What is being asked:
Set down nothing but the lines from the one containing "At what coordinates" to the final line of the material, exactly as written, and drop the pictures.

Material provided:
--- START ---
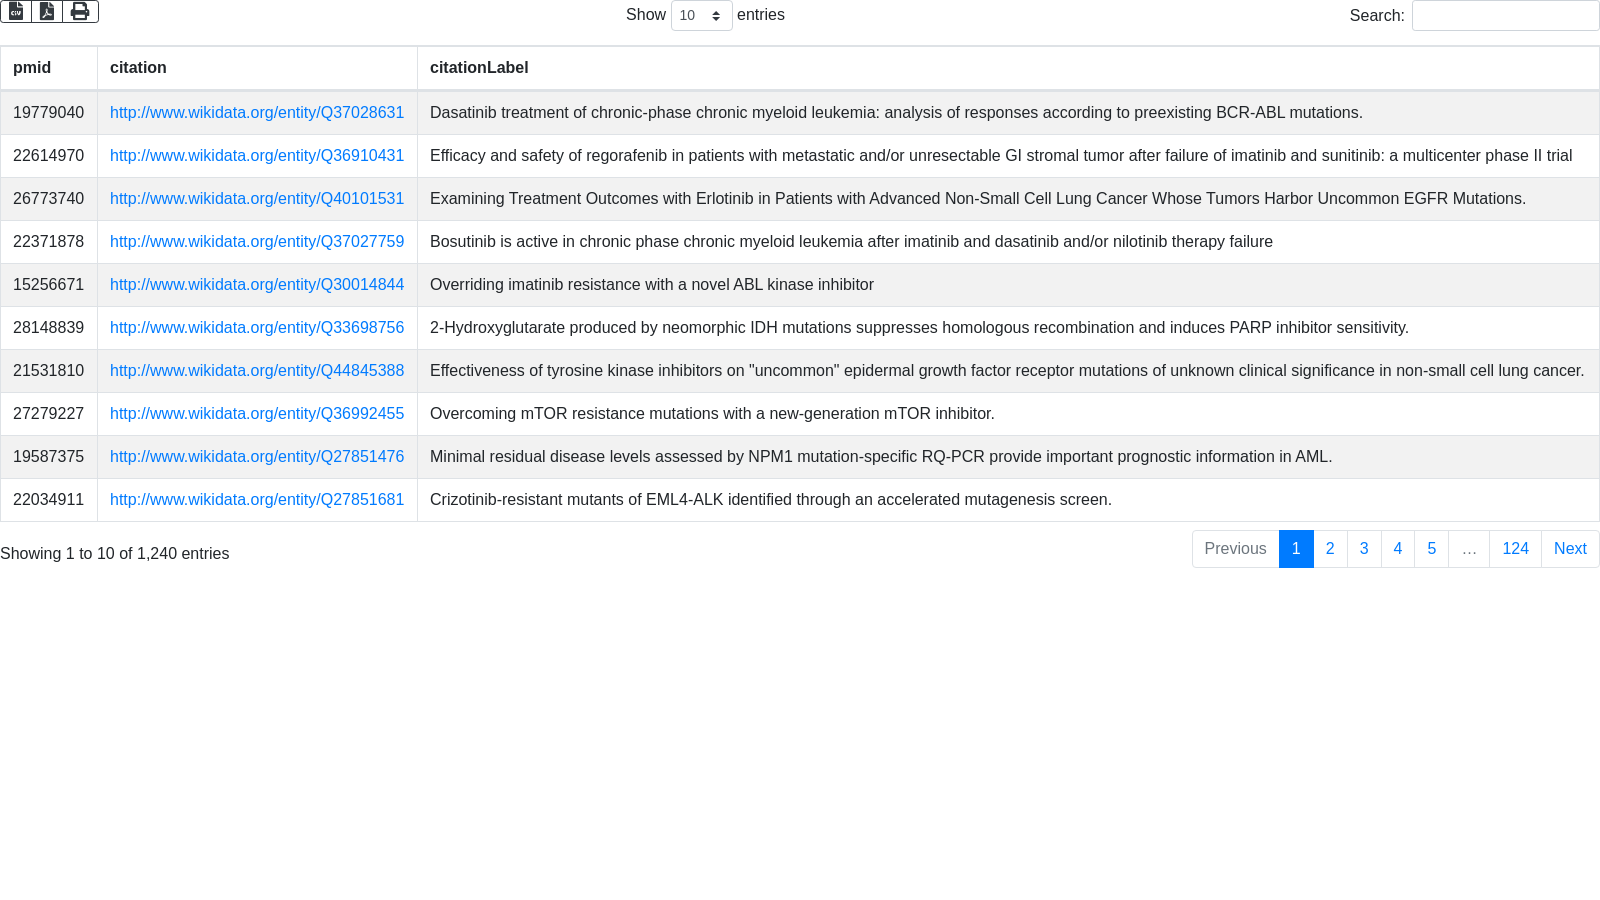Image resolution: width=1600 pixels, height=900 pixels.
Task: Open Wikidata link Q40101531
Action: 257,199
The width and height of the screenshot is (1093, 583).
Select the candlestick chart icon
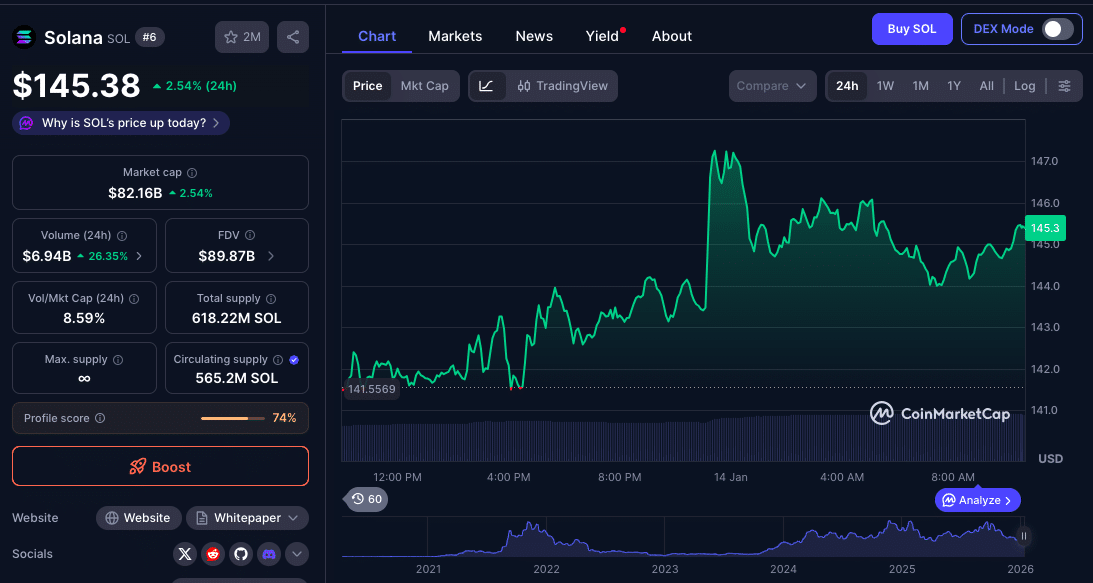tap(527, 86)
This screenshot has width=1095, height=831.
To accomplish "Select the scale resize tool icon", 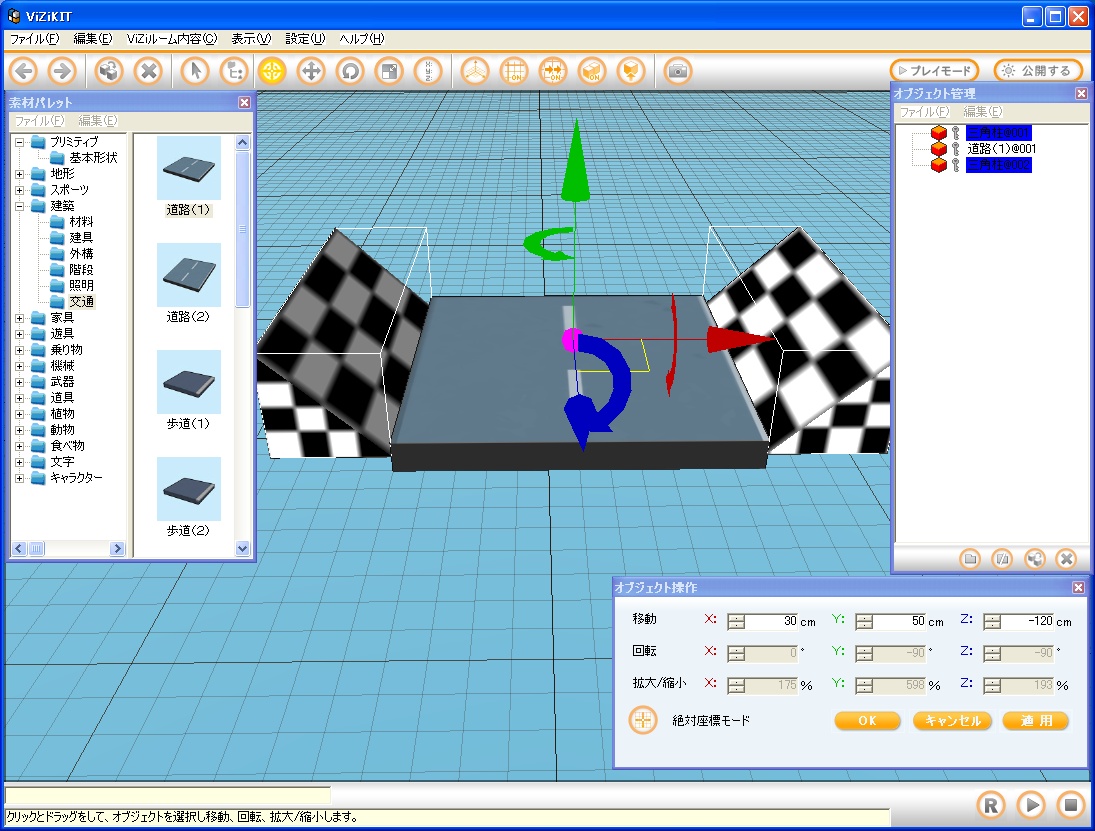I will (x=388, y=71).
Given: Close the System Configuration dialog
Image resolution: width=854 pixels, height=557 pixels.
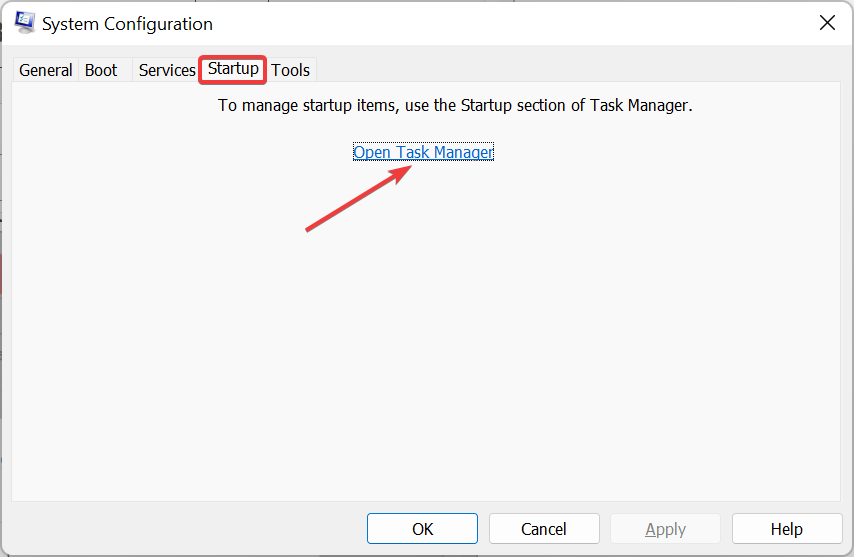Looking at the screenshot, I should coord(827,23).
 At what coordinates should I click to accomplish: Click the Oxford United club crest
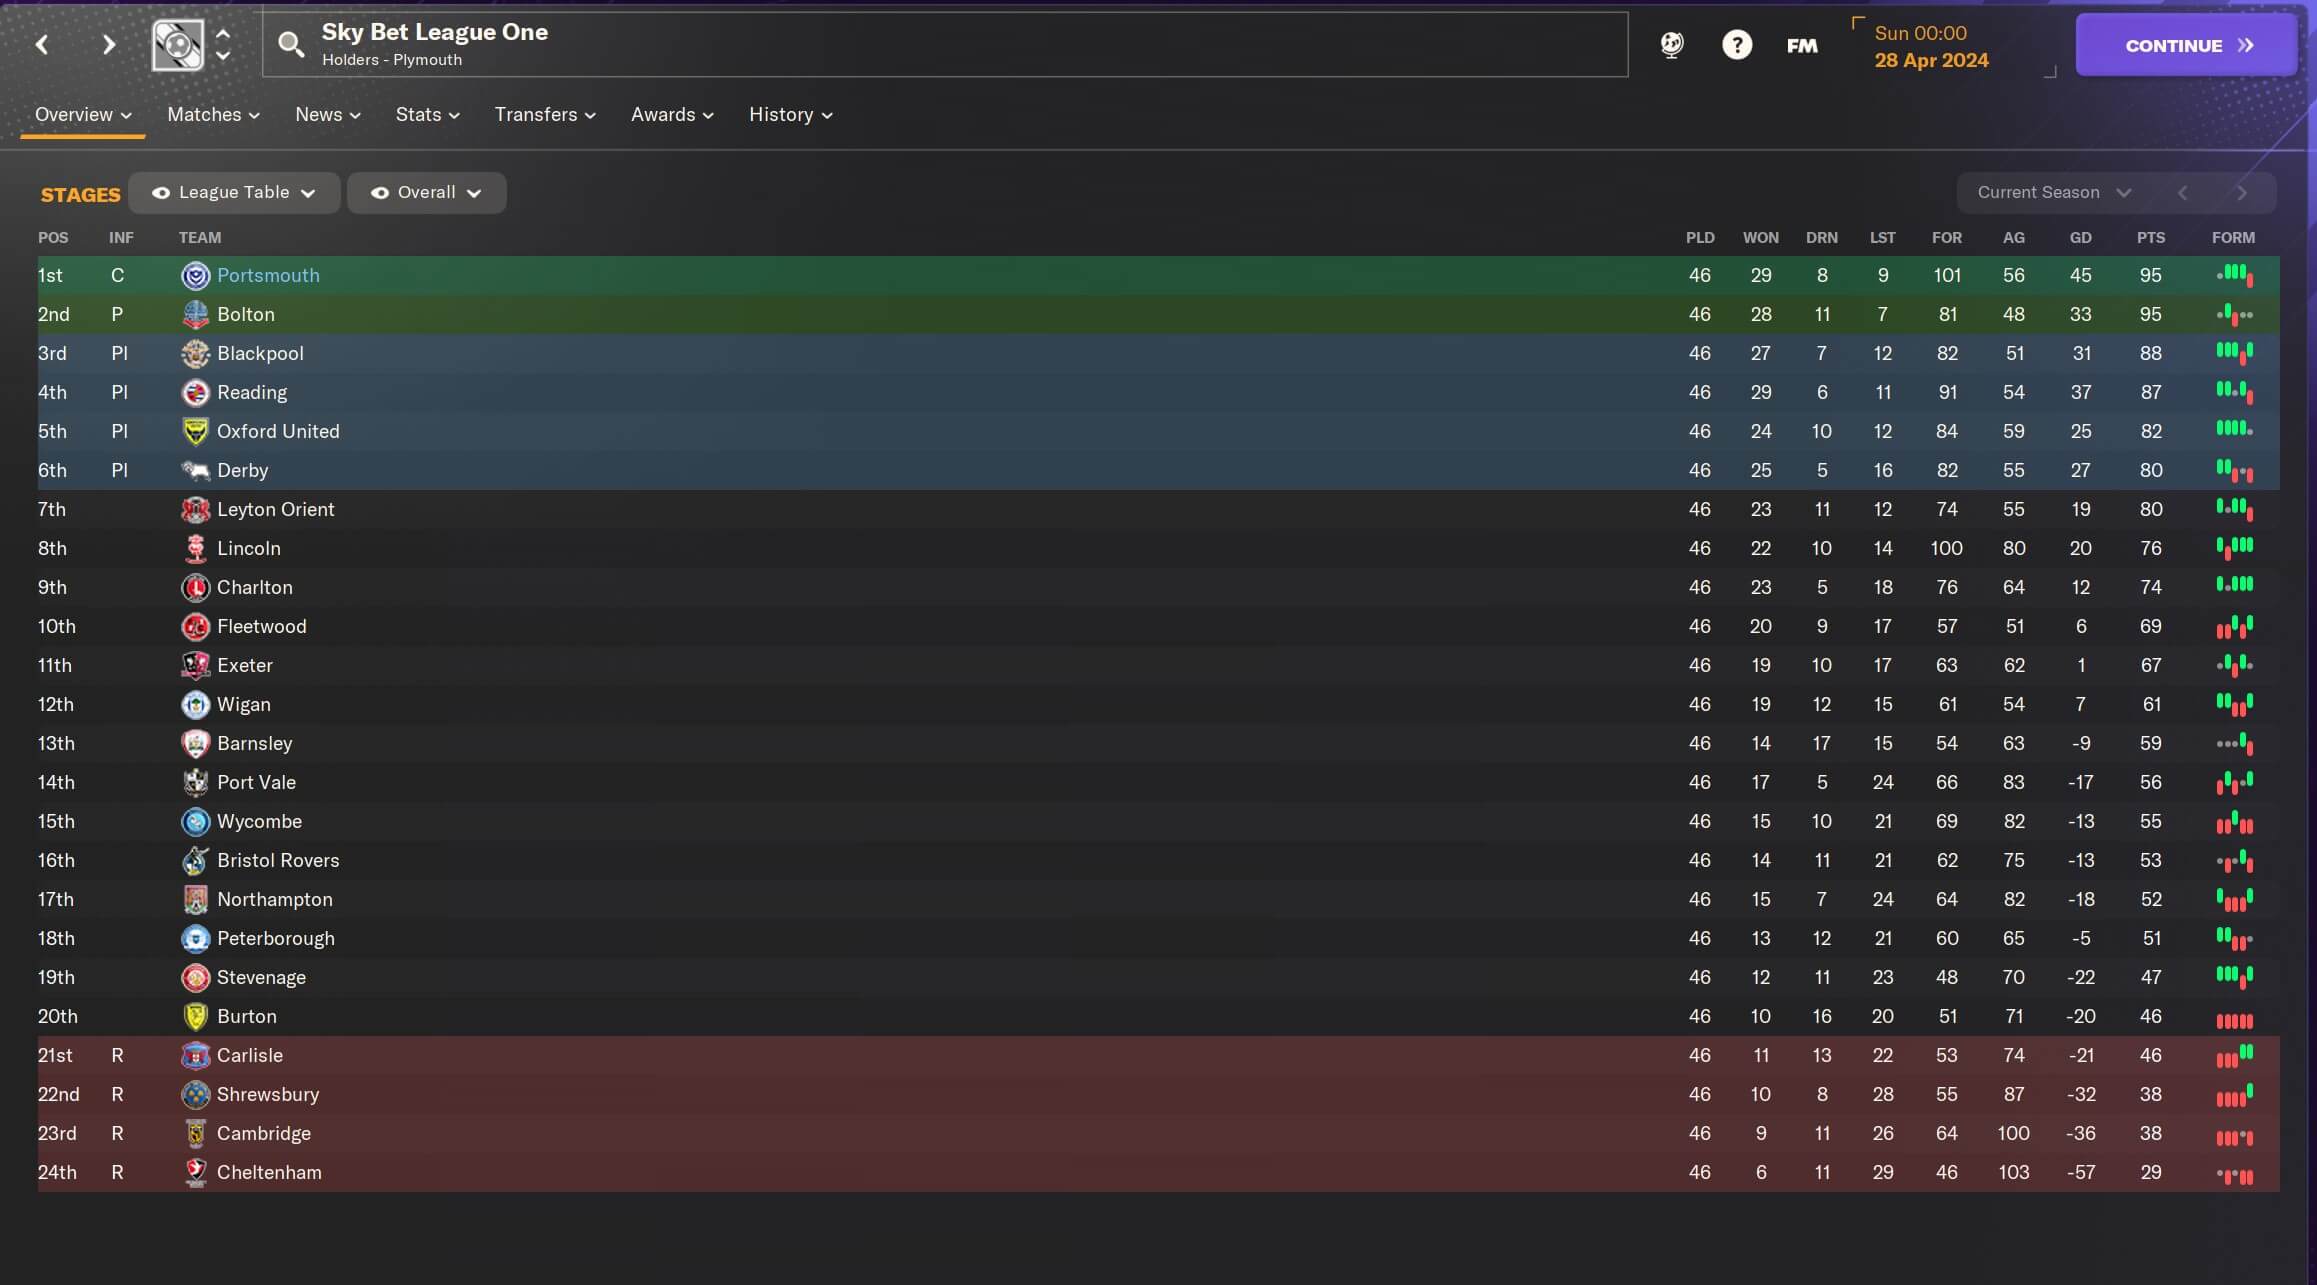pos(195,432)
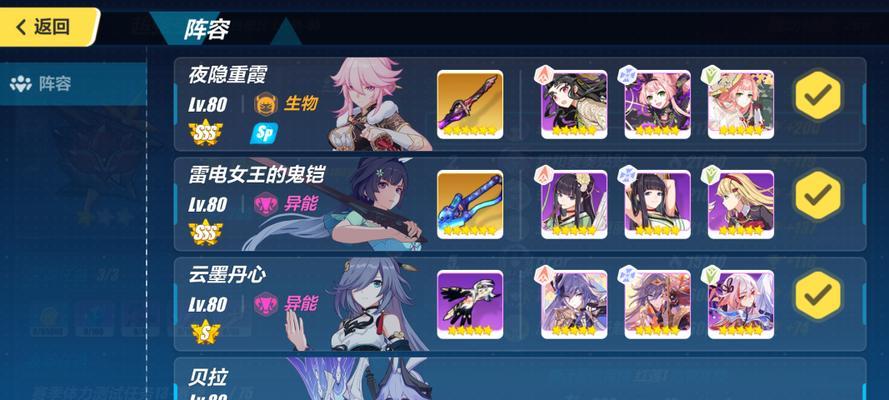This screenshot has height=400, width=889.
Task: Open the black gauntlets weapon of 云墨丹心
Action: point(470,304)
--- END ---
Response:
 At what coordinates should I click to accomplish: Click the Oxford United club crest
pos(195,432)
This screenshot has height=400, width=889.
Task: Open the black gauntlets weapon of 云墨丹心
Action: point(470,304)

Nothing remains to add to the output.